■ **What the exercise asks**: Rewrite all of the data below with "screenshot" swapped for "screen capture" and nothing else changed, leaving the pictures out of your answer.

Data entries:
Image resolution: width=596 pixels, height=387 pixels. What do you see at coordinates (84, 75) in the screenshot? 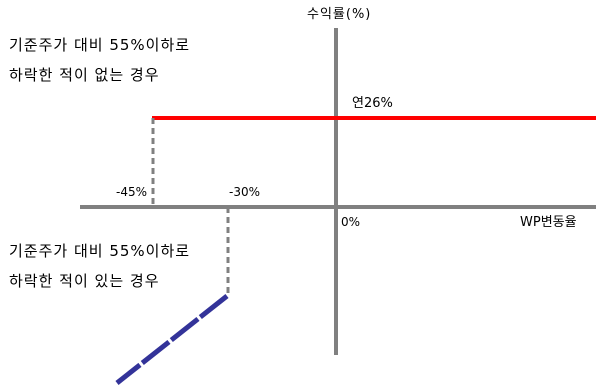
I see `upper-note-line2: 하락한 적이 없는 경우` at bounding box center [84, 75].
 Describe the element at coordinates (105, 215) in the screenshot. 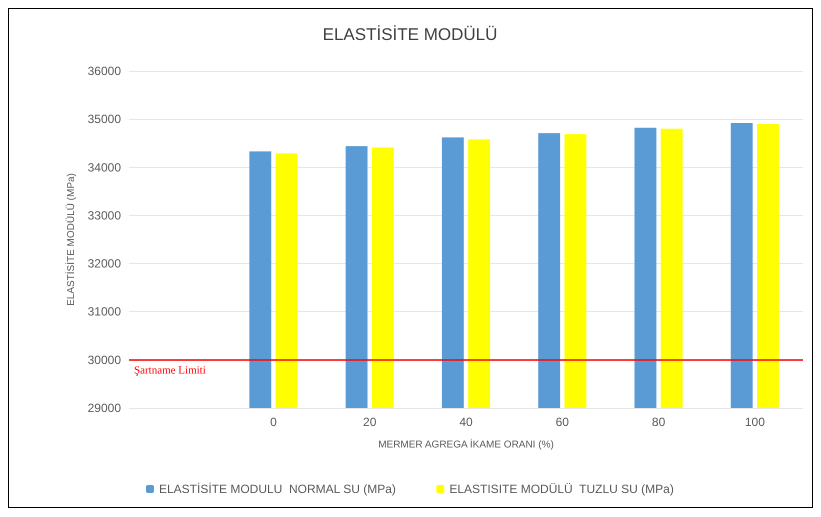

I see `y-tick-label: 33000` at that location.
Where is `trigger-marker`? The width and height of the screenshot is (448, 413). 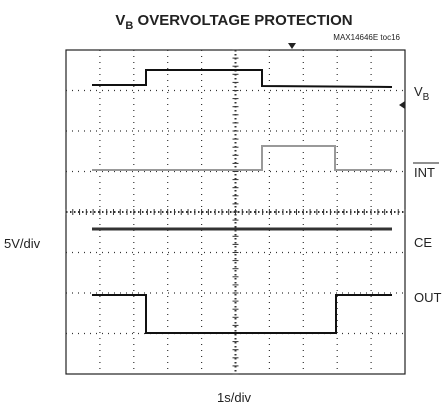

■ **The completed task**:
Image resolution: width=596 pixels, height=387 pixels. What do you see at coordinates (84, 75) in the screen capture? 
I see `upper-note-line2: 하락한 적이 없는 경우` at bounding box center [84, 75].
 Describe the element at coordinates (105, 215) in the screen capture. 

I see `y-tick-label: 33000` at that location.
Where is `trigger-marker`? The width and height of the screen capture is (448, 413). 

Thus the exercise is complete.